Starting with the line that contains "Viewport: 689px width, 412px height." and stopping after the line that contains "Given: Click the download icon in status bar", copy the entries below exactly. Include nothing else.

== Provided data

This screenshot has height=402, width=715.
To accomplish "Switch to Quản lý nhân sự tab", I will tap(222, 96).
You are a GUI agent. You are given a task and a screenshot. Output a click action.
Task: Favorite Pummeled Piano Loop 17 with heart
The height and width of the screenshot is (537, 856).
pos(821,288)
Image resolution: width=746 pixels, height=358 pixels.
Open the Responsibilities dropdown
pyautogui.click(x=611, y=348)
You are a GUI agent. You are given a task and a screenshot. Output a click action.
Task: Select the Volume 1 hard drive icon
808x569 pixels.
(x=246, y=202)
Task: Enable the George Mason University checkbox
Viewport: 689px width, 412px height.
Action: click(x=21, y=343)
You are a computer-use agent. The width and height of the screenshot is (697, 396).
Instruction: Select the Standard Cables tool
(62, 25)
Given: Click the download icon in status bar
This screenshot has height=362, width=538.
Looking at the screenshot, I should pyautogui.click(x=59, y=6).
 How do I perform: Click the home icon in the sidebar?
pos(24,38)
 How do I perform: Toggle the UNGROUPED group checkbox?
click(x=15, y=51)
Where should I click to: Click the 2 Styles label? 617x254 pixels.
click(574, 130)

====
== Provided data

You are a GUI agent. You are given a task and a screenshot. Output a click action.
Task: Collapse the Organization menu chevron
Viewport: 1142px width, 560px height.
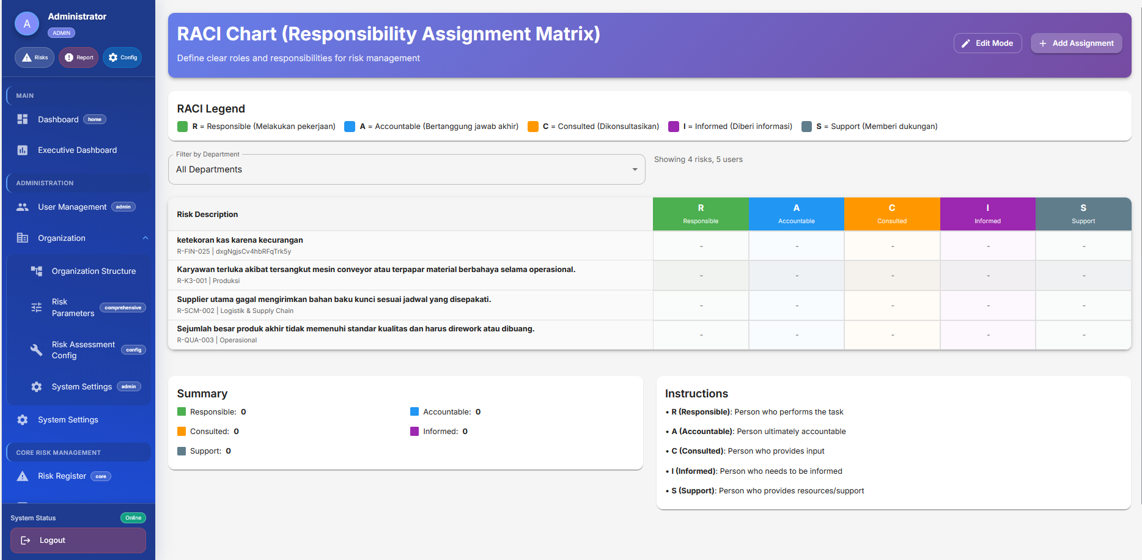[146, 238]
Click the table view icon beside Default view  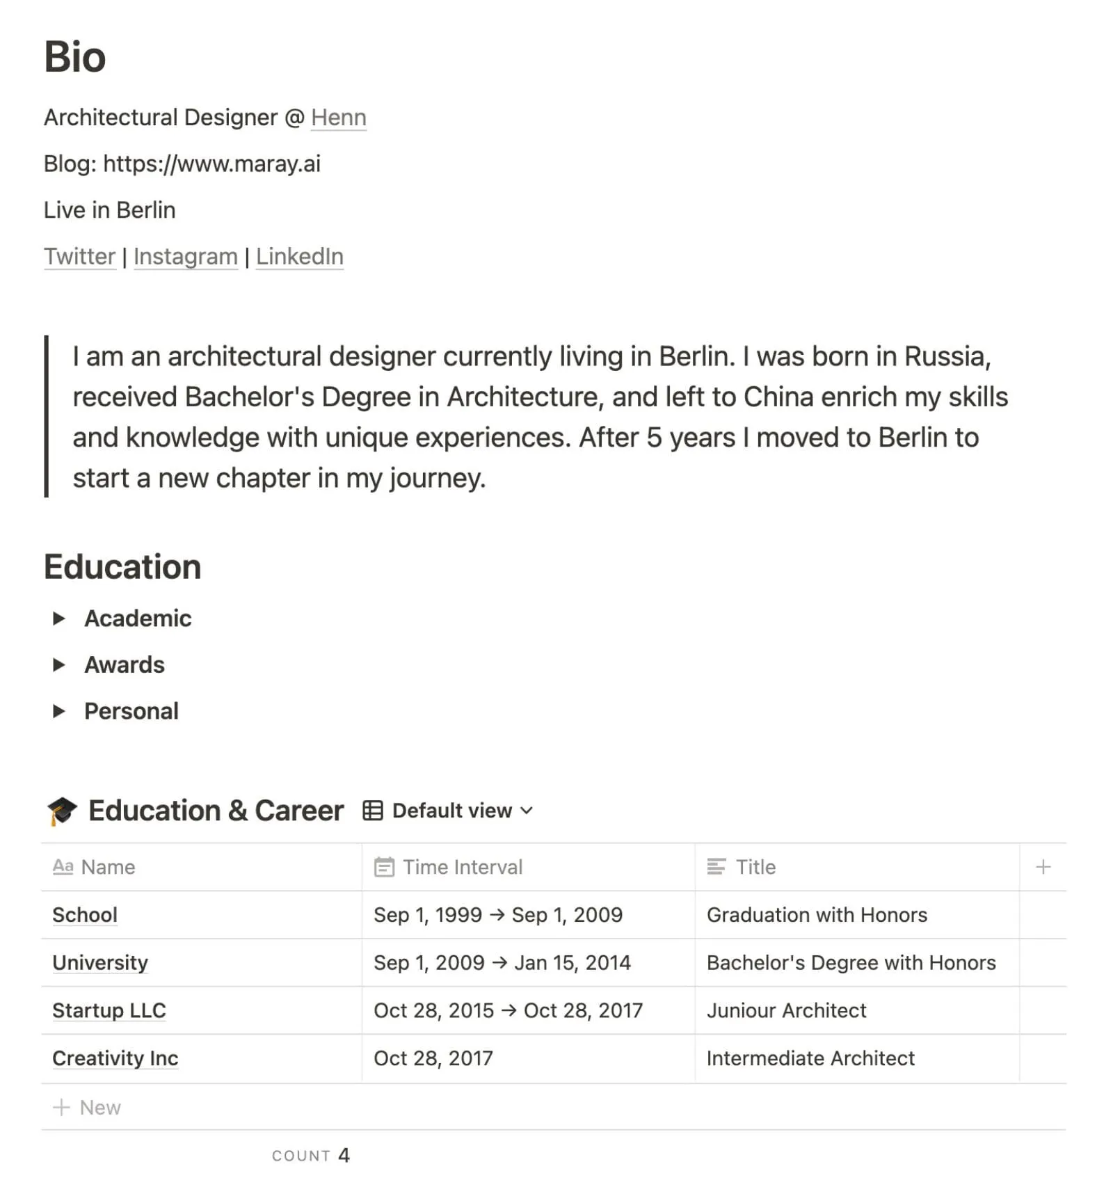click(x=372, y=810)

====
== Provided data

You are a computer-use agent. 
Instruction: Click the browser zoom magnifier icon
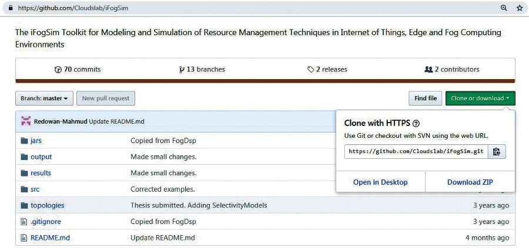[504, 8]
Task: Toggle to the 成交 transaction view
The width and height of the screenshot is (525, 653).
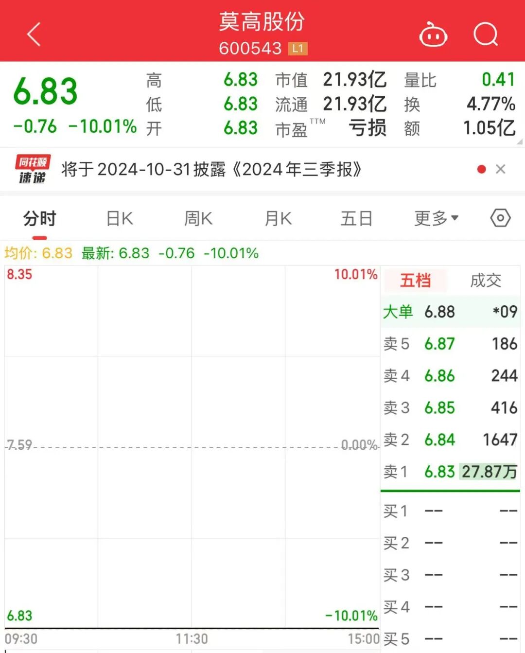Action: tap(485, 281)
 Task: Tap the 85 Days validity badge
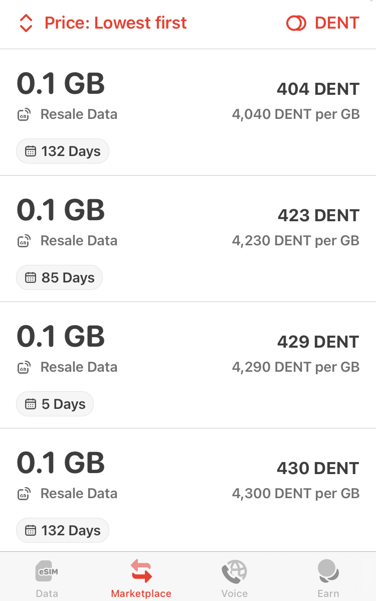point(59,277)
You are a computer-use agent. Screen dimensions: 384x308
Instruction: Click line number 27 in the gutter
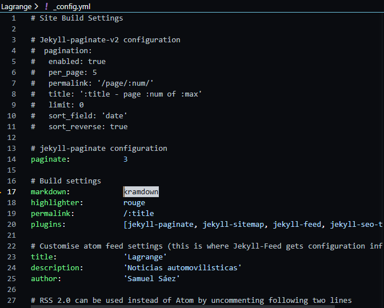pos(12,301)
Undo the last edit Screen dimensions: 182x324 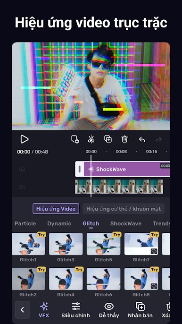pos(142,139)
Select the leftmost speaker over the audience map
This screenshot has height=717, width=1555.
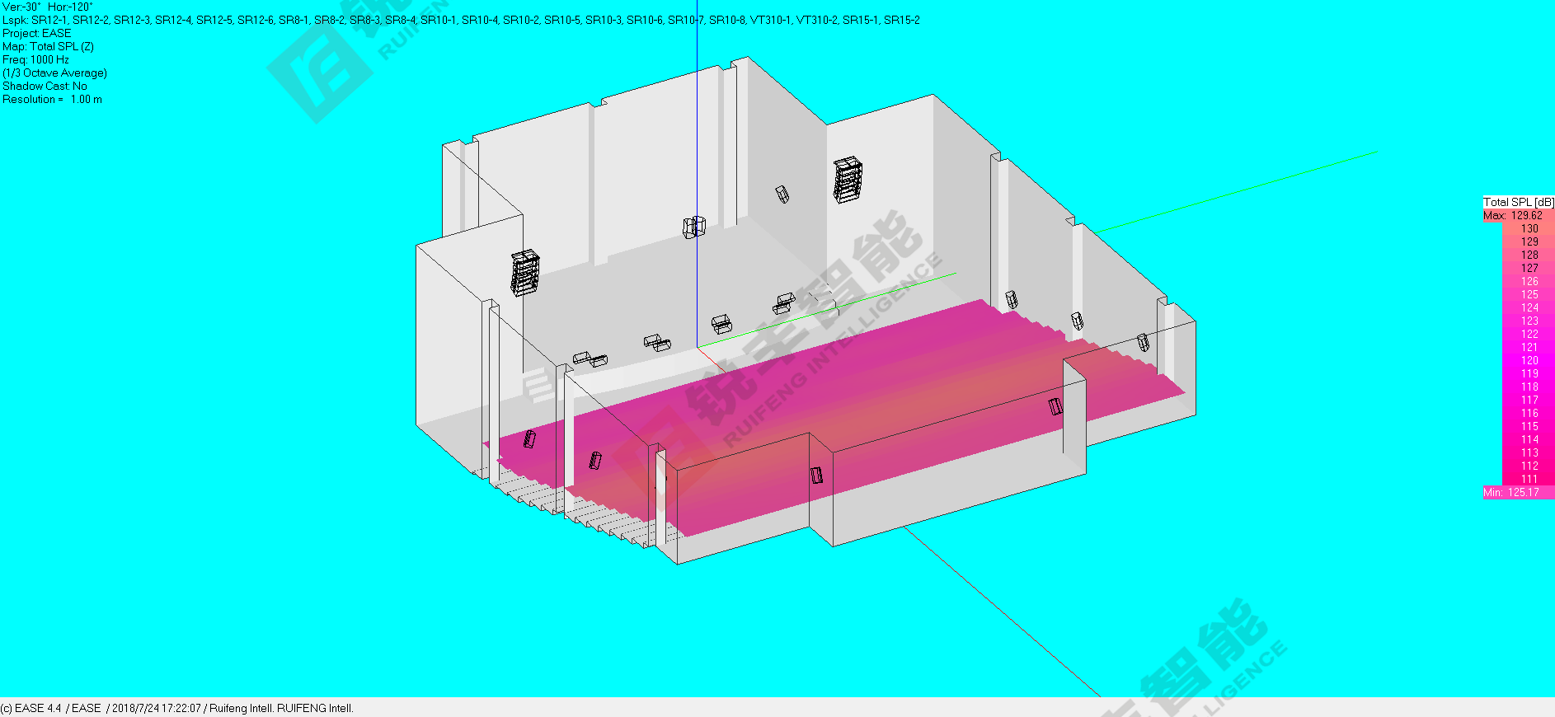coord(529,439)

====

Exercise response:
Viewport: 689px width, 412px height.
Action: click(x=21, y=343)
You are a computer-use agent. The width and height of the screenshot is (697, 396).
Instruction: Select the Standard Cables tool
(62, 25)
Given: Click the download icon in status bar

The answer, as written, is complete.